À peine lancée, la franchise Utilicare suscite déjà l’intérêt. "Nous avons ouvert il y a un mois et on a reçu une dizaine de candidatures qualifiées", confie son fondateur, David Atlas. Installée à Caudan, près de Lorient, l’enseigne entend structurer un réseau national dédié exclusivement aux véhicules utilitaires (VUL), un segment encore peu adressé malgré un parc de 6,5 millions d’unités en circulation en France.
L’ambition est claire : atteindre 30 unités en trois à cinq ans, avec à terme "100 centres et plus", sur un modèle inspiré des grandes chaînes… mais spécialisé", détaille David Atlas. "Aujourd’hui, l’utilitaire est le vilain petit canard : trop complexe pour les garages auto classiques, moins rentable que le poids lourd. Pourtant, les besoins sont énormes."
Un modèle né du terrain
Le concept Utilicare repose sur une intuition forgée dès les années passées chez Volkswagen, où David Atlas a gravi tous les échelons jusqu’à chef d’atelier. "Les professionnels étaient traités comme des particuliers, avec 15 jours de délai. Impossible quand un artisan est en panne."
Il quitte alors le constructeur pour lancer son propre atelier spécialisé. Dès le démarrage, la traction est immédiate : 8 000 € de chiffre d’affaires le premier mois, 25 000 € quelques mois plus tard, seul aux commandes. En dix ans, l’entreprise change d’échelle.

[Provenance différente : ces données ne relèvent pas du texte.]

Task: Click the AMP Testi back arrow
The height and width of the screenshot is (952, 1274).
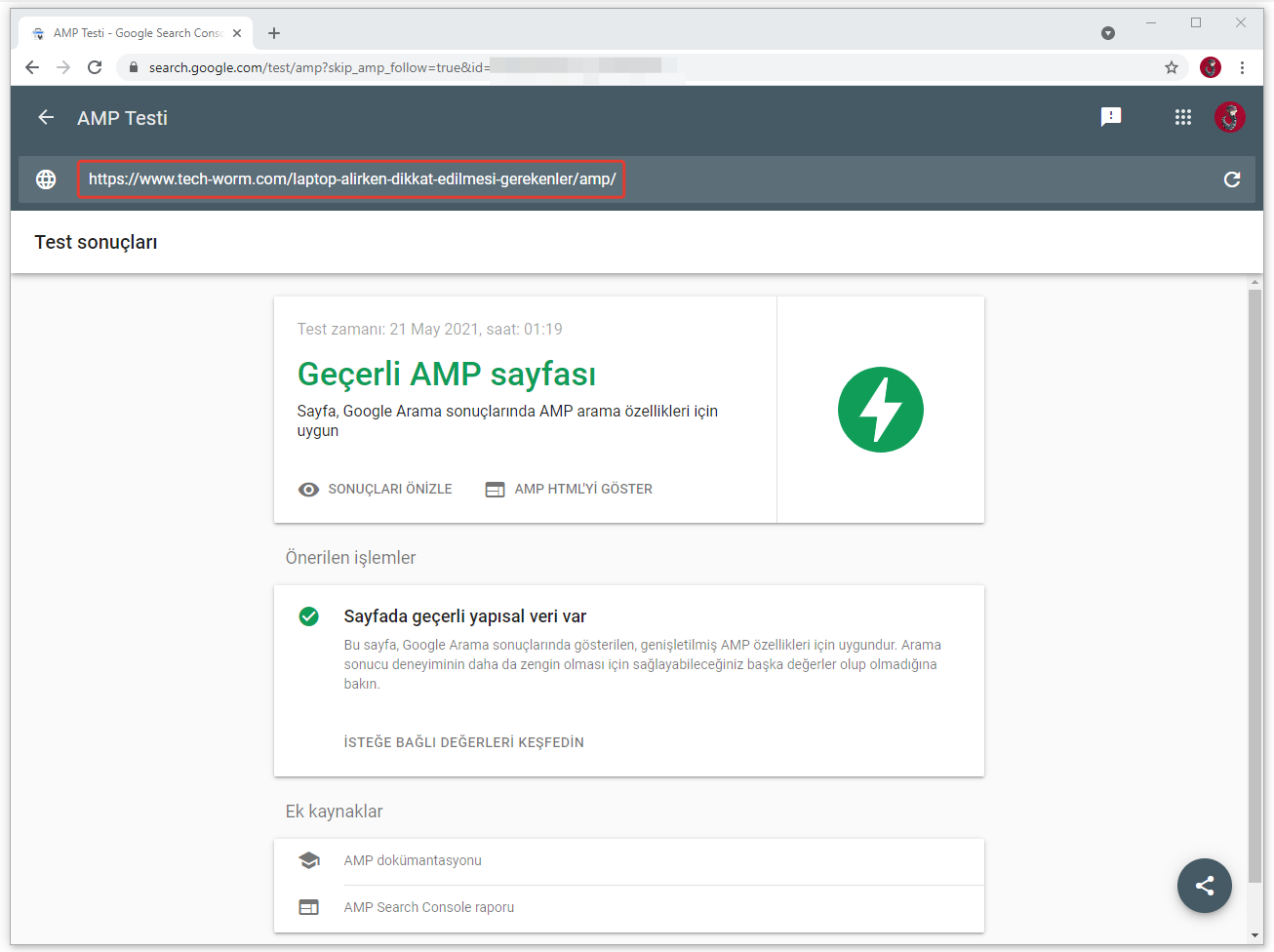Action: pos(46,118)
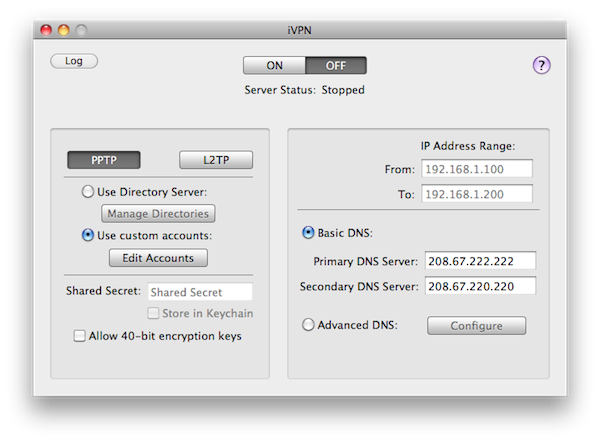Image resolution: width=600 pixels, height=442 pixels.
Task: Switch to the L2TP tab
Action: pyautogui.click(x=216, y=160)

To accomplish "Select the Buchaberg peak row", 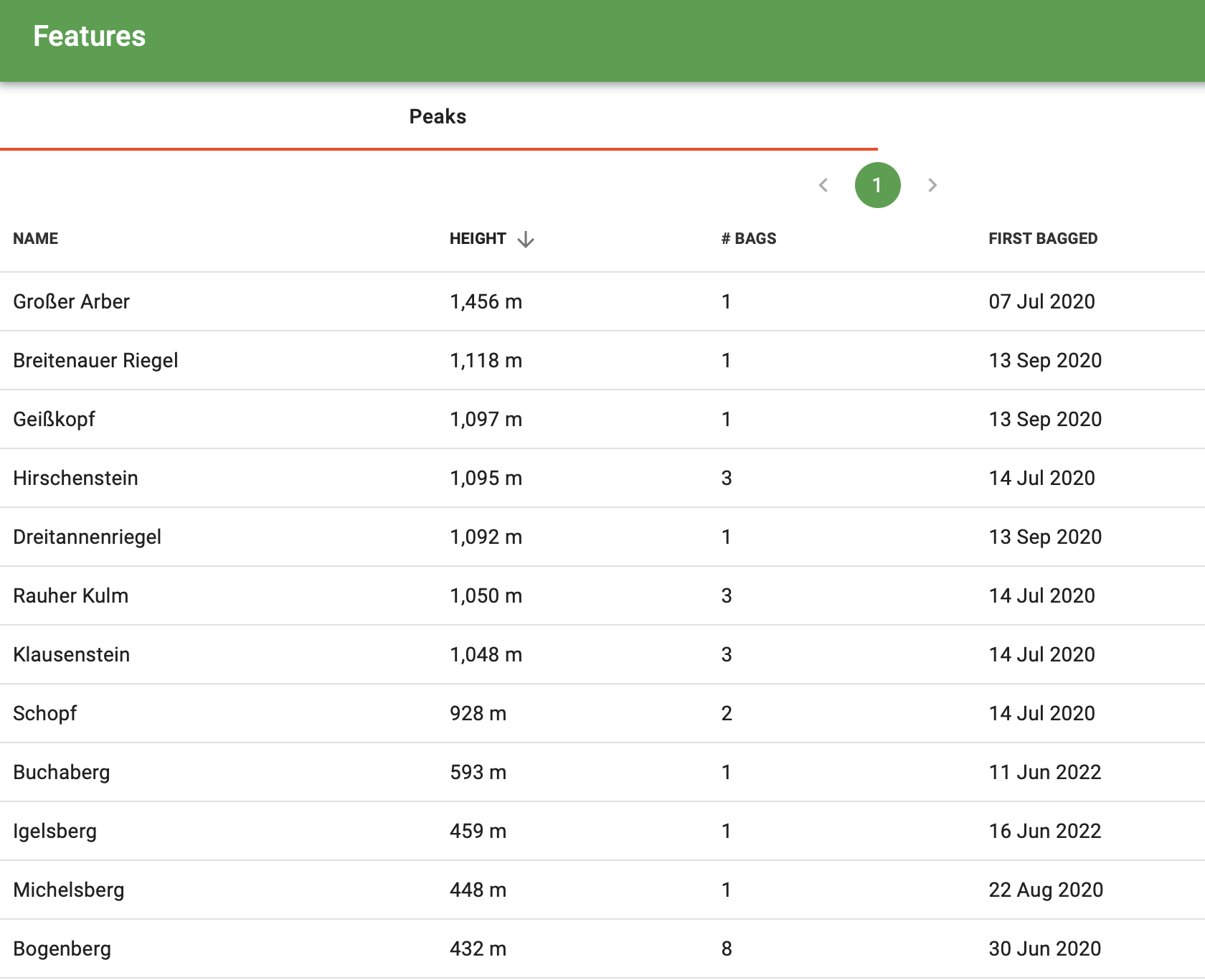I will tap(62, 772).
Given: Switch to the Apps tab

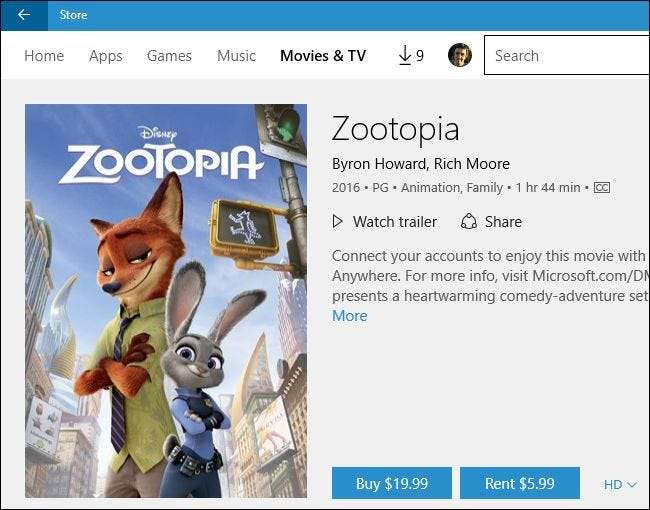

Aujourd’hui, le site pilote de Caudan s’étend sur 2 000 m², dont 650 m² d'atelier équipés de six ponts élévateurs. Il emploie 10 collaborateurs : cinq mécaniciens, un chef d’atelier, deux réceptionnaires, une assistante de gestion et un commercial VO. Le chiffre d’affaires atteint 1,2 million d’euros en mécanique (dimensionné pour 1,5 million) et 2,5 millions en négoce de véhicules d’occasion, soit un potentiel global de 4 millions d’euros par site.
Un écosystème complet autour de l’utilitaire
Au cœur du modèle, la mécanique reste le pivot central. Mais Utilicare se distingue par une approche intégrée : entretien, vente de véhicules utilitaires (fourgons, bennes, frigorifiques, VUL 5 places), et demain location courte durée.
"On a créé un écosystème à 360 degrés. L’objectif, c’est que l’outil de travail de nos clients ne s’arrête jamais." Une logique renforcée par la création d’Utilipart, centrale d’achat et de référencement, qui permet d’uniformiser les pièces, sécuriser la qualité et améliorer les marges.
Le modèle repose aussi sur une expertise technique pointue. " On change en moyenne deux moteurs par mois. Sur une voiture, c’est rarissime. Les contraintes d’usage sont totalement différentes." Utilicare adapte ainsi les plans d’entretien pour allonger la durée de vie des véhicules, souvent malmenés par un usage intensif.
La franchise comme levier d’accélération
Initialement envisagé en propre, le développement s’est finalement orienté vers la franchise. "La demande est trop forte pour avancer seul en propre. Et le marché attend cette réponse depuis des décennies."
Le concept est structuré : manuel opératoire complet, fournisseurs référencés, accompagnement global. L’investissement initial démarre autour de 350 000 € (hors foncier), avec un apport recommandé de 100 000 €. Les droits d’entrée s’élèvent à 28 000 €, pour une redevance globale de 5 % du chiffre d’affaires.
Le modèle est pensé par étapes : ouverture d’un atelier mécanique, puis intégration de la vente VO après un à deux ans, avant d’ajouter la location à horizon 2027-2028. À terme, une centrale logistique et des outils digitaux propriétaires viendront compléter l’ensemble.
Une vision entrepreneuriale et sociale affirmée
Au-delà du modèle économique, David Atlas revendique une approche humaine forte. "Je redistribue 20 % du bénéfice à mes équipes. Ce sont des collaborateurs, pas des employés." Conditions de travail, équipements, rémunération : tout est pensé pour fidéliser dans un secteur en tension.
Autofinancée depuis l’origine, l’entreprise refuse pour l’heure l’entrée d’investisseurs. "L’argent n’est pas mon moteur. Je veux garder du sens et de l’équilibre", conclut le dirigeant.